> _PROVIDED RECORDS_:
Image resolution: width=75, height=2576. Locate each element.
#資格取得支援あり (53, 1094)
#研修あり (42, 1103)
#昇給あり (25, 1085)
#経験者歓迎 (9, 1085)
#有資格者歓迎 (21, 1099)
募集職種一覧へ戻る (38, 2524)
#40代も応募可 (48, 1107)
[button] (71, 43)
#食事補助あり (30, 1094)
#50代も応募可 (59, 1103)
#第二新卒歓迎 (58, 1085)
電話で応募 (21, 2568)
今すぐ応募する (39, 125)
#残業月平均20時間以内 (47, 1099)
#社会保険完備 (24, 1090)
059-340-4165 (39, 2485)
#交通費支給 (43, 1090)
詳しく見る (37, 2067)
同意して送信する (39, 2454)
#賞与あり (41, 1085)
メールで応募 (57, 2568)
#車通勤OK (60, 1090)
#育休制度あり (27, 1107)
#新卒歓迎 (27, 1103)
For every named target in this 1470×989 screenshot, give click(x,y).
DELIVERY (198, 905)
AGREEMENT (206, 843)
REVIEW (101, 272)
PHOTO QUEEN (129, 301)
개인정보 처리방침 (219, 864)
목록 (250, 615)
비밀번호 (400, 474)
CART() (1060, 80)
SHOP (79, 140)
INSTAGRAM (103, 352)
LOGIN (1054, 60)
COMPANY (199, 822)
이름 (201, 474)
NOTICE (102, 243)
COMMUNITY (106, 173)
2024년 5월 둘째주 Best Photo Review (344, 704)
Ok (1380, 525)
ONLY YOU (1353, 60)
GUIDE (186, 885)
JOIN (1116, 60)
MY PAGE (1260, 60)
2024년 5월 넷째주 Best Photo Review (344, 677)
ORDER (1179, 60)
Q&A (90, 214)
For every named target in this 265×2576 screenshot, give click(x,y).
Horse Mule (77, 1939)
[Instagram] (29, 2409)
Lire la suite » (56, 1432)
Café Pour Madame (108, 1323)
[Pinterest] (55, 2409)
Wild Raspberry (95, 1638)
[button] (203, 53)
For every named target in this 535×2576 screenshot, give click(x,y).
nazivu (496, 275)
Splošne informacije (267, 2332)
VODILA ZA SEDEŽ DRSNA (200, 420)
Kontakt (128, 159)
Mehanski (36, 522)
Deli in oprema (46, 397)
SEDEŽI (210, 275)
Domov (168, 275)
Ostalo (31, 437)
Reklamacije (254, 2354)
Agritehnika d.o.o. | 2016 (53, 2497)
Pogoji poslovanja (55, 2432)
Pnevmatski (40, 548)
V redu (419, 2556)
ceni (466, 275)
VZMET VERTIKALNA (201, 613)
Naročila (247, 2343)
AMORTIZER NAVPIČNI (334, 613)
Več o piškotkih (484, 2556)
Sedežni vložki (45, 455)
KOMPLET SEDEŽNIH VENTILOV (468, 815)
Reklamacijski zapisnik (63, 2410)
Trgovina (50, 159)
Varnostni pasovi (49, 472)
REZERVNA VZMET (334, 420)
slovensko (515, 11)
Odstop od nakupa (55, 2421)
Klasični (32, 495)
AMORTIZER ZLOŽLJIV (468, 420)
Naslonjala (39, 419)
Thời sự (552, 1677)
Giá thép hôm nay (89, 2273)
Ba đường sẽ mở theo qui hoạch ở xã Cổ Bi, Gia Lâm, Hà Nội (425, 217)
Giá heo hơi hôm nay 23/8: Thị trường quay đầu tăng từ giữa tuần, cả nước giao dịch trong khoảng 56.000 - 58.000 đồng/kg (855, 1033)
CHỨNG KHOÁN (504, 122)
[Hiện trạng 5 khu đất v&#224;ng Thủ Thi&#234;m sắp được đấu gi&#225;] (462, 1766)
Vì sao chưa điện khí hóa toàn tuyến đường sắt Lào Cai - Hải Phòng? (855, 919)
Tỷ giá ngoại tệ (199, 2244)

> _GOAL OF THE EXERCISE_:
Pick every line from the listing holding the string "Best", and copy it.

> _SOLUTION_:
2024년 5월 둘째주 Best Photo Review (344, 704)
2024년 5월 넷째주 Best Photo Review (344, 677)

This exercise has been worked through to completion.